» **INSTRUCTION**: Retype the lines of the listing below character for character, beginning with the line that contains "Given: Select the 普通" and ending after the line that contains "Action: pos(656,595)".
Begin STORED ROWS
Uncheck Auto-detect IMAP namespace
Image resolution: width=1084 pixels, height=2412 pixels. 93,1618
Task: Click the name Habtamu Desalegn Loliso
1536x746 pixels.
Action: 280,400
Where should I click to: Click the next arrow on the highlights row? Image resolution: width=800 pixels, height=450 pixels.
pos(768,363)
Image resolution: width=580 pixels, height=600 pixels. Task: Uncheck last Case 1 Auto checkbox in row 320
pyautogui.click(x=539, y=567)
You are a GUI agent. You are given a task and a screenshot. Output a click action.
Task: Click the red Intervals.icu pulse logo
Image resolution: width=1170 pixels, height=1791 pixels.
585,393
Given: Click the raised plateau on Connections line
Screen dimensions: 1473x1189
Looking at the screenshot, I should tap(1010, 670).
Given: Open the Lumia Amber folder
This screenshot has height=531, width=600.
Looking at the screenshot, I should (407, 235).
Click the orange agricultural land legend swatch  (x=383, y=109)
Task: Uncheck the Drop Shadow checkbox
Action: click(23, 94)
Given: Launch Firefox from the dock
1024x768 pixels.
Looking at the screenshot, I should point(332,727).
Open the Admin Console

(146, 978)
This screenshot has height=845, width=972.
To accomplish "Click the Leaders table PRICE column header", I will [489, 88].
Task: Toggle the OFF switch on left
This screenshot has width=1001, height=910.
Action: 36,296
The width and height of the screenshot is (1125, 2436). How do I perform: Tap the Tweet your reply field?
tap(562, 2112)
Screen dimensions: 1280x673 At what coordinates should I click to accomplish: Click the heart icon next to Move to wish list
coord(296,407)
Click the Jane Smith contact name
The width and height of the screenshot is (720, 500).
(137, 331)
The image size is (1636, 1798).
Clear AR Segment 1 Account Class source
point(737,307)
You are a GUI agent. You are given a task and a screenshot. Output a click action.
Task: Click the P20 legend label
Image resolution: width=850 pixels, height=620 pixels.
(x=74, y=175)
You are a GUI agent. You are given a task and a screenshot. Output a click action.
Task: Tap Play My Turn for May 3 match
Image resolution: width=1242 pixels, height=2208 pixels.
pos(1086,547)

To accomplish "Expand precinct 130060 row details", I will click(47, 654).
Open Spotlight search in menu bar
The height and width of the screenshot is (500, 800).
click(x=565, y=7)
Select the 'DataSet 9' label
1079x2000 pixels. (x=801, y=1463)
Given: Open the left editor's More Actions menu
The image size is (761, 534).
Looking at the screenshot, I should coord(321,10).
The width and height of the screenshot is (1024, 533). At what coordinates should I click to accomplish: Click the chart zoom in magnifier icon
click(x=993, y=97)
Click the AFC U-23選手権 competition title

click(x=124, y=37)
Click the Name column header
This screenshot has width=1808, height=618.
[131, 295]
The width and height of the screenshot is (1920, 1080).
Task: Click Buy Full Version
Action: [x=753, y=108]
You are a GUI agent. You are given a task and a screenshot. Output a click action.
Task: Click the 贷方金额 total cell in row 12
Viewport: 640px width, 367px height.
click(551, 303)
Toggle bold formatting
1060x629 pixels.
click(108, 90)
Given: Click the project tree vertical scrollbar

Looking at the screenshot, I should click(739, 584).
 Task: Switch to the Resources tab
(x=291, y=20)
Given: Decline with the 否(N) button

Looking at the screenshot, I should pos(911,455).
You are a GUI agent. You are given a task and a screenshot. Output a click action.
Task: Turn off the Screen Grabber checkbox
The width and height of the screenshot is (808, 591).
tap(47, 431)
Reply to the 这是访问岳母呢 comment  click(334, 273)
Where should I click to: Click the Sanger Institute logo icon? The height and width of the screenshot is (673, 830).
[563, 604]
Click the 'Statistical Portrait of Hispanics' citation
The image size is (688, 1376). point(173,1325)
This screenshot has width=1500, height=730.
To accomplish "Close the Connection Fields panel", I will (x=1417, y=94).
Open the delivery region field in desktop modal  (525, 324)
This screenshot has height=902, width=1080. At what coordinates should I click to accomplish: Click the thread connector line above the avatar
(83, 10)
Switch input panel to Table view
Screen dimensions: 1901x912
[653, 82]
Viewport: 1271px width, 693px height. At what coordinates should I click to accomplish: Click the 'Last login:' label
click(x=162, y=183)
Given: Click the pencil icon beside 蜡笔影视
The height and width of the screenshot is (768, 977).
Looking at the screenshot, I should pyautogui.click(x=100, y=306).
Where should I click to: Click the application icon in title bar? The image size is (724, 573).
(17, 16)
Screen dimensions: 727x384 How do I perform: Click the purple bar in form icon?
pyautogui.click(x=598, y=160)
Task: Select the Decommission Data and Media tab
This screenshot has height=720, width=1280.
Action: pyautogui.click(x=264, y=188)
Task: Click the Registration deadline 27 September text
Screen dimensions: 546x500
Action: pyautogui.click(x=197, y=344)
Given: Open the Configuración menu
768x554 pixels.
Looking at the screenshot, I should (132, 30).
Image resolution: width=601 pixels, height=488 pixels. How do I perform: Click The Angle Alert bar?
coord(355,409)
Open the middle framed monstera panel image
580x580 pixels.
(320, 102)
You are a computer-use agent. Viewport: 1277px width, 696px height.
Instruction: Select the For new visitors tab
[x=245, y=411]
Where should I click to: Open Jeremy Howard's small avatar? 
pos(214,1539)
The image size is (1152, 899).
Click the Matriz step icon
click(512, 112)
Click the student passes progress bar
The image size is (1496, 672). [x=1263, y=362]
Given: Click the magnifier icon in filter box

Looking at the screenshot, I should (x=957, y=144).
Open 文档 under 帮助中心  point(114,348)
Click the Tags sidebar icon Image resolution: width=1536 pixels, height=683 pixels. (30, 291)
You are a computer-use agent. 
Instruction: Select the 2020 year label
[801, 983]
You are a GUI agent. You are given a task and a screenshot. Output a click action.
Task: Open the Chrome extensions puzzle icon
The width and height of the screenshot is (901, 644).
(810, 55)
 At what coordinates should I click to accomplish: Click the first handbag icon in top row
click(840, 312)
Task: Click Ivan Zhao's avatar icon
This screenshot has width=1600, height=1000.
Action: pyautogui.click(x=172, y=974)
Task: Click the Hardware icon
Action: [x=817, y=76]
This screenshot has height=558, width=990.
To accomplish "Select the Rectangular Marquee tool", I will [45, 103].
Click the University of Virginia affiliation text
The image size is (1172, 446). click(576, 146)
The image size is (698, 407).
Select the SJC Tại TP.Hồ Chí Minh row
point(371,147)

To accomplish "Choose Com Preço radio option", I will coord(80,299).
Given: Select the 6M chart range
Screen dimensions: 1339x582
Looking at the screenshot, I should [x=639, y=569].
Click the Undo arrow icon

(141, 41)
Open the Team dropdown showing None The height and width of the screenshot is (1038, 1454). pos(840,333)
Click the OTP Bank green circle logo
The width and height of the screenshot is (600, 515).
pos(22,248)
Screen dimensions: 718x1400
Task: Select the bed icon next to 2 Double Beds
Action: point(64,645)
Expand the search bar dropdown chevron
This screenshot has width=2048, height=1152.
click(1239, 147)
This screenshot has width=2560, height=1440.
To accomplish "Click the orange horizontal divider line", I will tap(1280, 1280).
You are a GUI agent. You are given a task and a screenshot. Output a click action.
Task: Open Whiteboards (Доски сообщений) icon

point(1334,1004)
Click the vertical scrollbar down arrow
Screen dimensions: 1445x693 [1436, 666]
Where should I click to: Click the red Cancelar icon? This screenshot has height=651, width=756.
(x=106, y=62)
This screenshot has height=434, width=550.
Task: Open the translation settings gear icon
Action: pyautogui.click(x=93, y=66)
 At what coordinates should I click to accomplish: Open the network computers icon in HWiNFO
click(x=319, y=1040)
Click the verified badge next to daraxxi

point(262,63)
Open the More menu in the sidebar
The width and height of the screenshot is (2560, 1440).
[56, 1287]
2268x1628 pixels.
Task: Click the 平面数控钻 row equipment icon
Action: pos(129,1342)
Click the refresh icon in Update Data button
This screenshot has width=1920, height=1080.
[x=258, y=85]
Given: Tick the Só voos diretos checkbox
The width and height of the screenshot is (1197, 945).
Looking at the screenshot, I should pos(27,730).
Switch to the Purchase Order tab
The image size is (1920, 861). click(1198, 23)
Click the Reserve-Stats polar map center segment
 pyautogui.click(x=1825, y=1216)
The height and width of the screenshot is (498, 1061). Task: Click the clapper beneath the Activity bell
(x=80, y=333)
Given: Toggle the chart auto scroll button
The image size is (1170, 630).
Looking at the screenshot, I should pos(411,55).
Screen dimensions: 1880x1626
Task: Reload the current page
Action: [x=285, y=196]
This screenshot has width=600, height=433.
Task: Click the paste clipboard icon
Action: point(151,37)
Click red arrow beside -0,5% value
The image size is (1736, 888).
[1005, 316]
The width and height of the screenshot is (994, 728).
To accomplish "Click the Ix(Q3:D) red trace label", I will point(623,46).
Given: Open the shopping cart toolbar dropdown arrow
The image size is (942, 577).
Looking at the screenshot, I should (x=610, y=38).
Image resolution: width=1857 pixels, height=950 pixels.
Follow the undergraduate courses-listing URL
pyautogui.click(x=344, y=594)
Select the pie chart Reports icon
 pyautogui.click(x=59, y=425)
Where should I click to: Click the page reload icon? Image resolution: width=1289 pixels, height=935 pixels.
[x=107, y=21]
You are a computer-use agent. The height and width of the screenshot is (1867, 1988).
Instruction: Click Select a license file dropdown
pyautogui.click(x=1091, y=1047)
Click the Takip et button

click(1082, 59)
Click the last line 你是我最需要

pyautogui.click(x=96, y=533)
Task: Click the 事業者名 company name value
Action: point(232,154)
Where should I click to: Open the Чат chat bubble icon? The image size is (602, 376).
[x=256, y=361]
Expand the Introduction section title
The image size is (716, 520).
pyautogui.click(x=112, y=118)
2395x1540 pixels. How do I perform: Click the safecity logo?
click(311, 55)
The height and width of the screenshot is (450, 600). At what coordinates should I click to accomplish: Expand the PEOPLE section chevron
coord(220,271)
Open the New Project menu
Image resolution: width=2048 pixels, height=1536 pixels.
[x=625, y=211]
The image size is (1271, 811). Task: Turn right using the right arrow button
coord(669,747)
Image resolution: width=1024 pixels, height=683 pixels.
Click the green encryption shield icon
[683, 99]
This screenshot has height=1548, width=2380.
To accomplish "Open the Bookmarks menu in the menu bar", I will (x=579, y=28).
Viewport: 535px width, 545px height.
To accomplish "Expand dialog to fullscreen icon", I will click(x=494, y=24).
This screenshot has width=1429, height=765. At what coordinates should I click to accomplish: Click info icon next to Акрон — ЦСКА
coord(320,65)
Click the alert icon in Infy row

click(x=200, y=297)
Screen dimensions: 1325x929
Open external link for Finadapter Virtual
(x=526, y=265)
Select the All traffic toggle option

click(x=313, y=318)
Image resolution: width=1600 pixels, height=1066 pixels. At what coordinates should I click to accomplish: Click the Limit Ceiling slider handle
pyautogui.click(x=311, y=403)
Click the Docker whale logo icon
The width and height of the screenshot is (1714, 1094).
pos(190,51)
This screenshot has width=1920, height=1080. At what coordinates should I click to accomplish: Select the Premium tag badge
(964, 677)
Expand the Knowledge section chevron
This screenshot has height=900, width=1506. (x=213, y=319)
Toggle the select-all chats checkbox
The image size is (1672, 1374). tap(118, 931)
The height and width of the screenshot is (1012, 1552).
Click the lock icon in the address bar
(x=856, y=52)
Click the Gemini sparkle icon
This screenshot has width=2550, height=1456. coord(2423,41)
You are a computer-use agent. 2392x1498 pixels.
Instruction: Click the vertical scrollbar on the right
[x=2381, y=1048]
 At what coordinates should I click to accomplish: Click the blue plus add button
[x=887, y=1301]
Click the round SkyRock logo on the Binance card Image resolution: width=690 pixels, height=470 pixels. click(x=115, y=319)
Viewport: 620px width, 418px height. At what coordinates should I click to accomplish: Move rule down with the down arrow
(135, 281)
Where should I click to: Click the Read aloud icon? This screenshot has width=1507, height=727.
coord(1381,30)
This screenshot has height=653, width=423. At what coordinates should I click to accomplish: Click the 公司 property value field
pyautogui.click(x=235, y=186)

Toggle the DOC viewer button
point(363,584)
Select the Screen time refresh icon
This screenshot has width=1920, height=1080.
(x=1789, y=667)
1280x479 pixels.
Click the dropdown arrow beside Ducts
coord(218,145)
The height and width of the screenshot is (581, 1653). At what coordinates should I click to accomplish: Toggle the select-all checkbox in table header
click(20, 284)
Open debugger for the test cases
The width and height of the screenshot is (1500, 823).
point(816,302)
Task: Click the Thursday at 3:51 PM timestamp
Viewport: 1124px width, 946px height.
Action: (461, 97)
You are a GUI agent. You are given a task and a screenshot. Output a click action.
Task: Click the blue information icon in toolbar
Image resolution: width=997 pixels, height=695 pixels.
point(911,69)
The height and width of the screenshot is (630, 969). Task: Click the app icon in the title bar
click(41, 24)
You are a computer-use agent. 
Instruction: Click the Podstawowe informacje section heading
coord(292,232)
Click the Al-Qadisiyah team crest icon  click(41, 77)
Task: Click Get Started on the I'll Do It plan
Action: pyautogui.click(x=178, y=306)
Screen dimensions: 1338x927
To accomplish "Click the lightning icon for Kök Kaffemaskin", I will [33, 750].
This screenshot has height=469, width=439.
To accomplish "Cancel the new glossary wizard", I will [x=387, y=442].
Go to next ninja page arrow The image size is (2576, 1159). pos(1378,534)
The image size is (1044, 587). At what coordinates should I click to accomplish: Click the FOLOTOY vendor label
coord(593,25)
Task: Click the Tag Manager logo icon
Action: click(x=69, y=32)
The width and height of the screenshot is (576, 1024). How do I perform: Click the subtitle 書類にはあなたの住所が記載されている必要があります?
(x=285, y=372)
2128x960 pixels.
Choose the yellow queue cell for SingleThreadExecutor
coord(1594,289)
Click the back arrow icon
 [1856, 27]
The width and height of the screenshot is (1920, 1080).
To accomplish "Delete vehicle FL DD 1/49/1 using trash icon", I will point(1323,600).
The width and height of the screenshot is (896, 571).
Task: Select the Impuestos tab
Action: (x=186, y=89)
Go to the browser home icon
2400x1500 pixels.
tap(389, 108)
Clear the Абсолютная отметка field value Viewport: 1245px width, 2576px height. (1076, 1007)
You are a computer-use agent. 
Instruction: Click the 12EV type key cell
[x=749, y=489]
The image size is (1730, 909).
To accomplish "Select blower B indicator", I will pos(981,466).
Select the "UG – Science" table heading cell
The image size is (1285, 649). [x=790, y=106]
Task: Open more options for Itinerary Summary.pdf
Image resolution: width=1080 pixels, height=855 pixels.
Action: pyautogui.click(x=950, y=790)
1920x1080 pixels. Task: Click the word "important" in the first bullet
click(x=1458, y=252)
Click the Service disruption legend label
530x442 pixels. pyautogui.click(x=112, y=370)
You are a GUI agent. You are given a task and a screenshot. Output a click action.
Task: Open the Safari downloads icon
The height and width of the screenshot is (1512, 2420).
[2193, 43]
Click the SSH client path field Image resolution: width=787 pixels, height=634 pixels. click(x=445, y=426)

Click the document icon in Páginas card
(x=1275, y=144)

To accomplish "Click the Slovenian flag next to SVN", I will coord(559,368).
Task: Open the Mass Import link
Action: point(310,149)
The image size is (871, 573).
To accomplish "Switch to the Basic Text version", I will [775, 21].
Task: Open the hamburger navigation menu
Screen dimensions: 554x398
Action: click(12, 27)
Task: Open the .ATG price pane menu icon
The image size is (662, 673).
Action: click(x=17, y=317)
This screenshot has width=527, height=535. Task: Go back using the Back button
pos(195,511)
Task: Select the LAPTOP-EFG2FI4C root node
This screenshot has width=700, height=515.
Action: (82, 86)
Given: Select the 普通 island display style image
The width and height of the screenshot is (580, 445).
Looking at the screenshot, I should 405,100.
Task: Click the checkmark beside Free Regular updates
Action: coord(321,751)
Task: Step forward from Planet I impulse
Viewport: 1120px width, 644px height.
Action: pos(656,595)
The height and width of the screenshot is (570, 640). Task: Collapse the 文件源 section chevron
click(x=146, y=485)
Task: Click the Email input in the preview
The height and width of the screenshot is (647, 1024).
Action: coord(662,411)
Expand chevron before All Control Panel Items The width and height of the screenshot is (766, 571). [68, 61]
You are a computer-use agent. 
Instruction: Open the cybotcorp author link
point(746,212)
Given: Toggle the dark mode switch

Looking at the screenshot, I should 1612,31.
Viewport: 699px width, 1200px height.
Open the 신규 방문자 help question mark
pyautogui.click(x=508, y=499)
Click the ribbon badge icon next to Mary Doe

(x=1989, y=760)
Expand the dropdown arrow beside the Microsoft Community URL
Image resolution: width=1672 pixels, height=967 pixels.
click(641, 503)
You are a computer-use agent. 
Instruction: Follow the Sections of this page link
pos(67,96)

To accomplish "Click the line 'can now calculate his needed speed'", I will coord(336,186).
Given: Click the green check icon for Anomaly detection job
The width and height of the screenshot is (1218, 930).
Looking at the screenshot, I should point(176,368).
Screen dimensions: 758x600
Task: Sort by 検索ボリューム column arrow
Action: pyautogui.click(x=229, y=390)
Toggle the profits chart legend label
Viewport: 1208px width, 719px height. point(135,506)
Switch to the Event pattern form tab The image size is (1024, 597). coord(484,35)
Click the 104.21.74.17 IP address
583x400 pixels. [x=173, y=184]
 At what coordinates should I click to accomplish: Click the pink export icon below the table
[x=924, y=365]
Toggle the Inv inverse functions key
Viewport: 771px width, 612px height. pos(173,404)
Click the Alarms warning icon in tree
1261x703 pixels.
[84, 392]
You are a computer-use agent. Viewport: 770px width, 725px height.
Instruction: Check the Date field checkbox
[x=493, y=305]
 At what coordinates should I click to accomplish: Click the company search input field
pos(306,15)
End STORED ROWS
» **REPLY**:
Given: Select the 普通 island display style image
The width and height of the screenshot is (580, 445).
Looking at the screenshot, I should 405,100.
Task: Click the checkmark beside Free Regular updates
Action: coord(321,751)
Task: Step forward from Planet I impulse
Viewport: 1120px width, 644px height.
Action: pos(656,595)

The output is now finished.